Considering these four major issues and the current EU policies and funding mechanisms, the model that has users pay was judged an alternative to the current situation that merits serious consideration. Users' costs can be covered by including a sum for use of the resource on the budget of funding proposals. The EU and other funding bodies may promote this. This would also make it possible to have resources maintained by commercial publishers (Elsevier, Wiley) or semi-commercial publishers (such as learned societies), who have far more experience in cost-effective web resource offering than academic groups.
However, if users are prepared to pay at all, they will normally be prepared to pay for mature resources only. It thus turns out that a resource is at its most vulnerable in the growth stage. This is the stage in which funding bodies play a decisive role. They might design guidelines that take issues such as viability, scientific quality, scope of the resource, size of the intended audience, and other factors into consideration. A discussion about these matters would be helped enormously if there were some kind of business model that also outlines the long-term perspectives of the resource.

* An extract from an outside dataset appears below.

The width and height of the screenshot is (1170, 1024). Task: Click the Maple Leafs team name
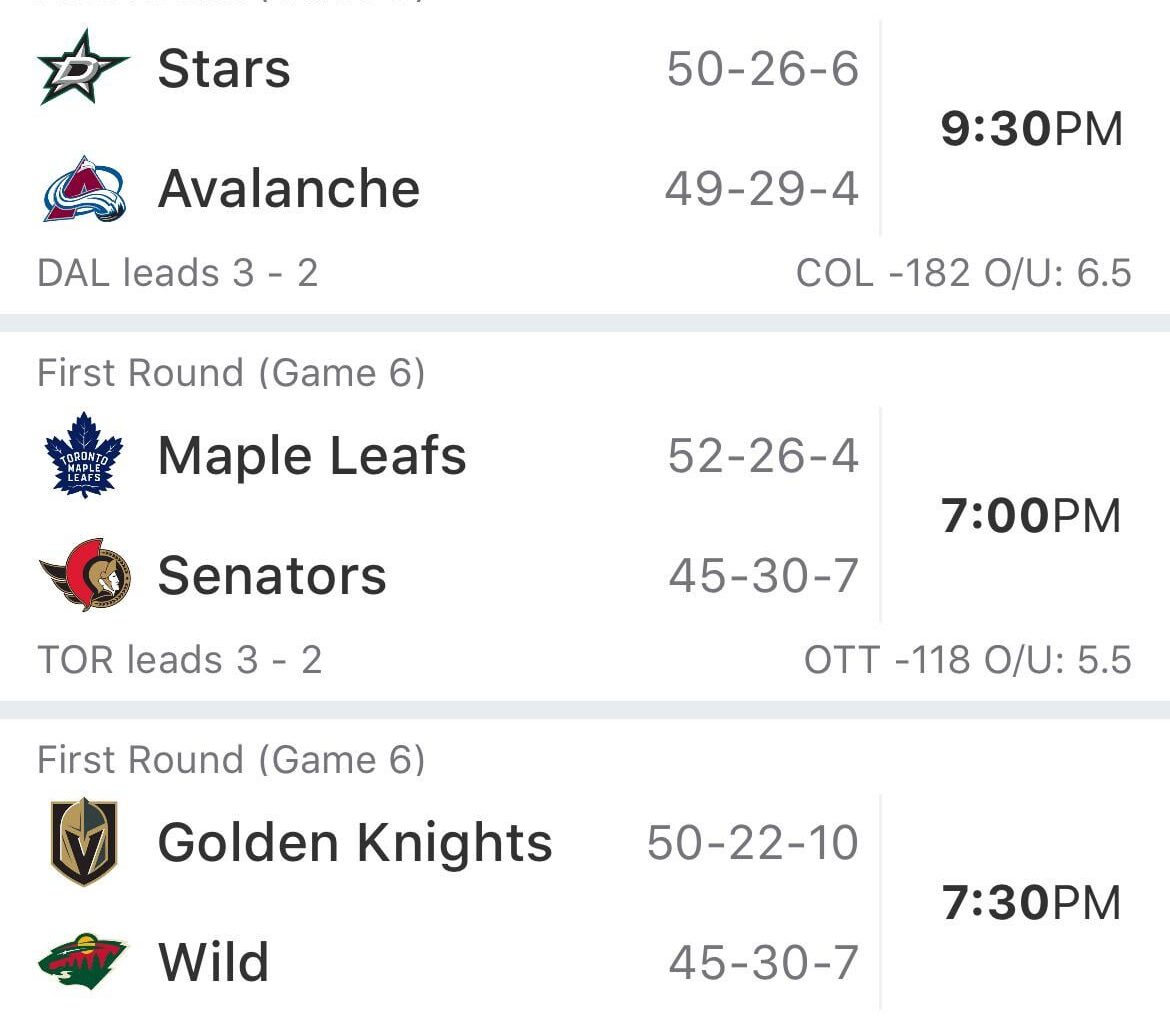311,455

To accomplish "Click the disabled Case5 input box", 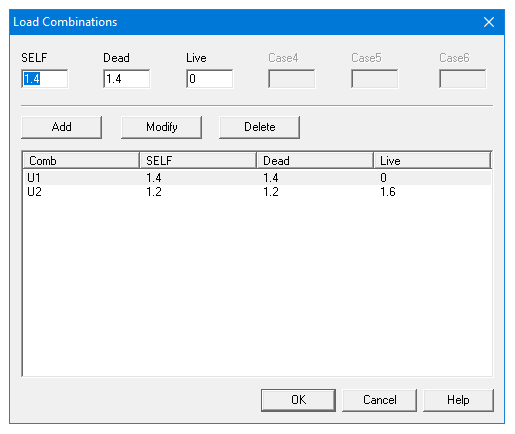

For any alternative to the current situation one may envisage, it is urgent that explicit business models are drawn up by resource providers. It would be nice if a platform were created for resource providers to share experiences and help each other with business models. As we have seen, resource providers themselves are heavy users of resources. Sustainability thus certainly constitutes a shared interest. Business models can serve as concrete anchors for a discussion between stakeholders about the future of the resources.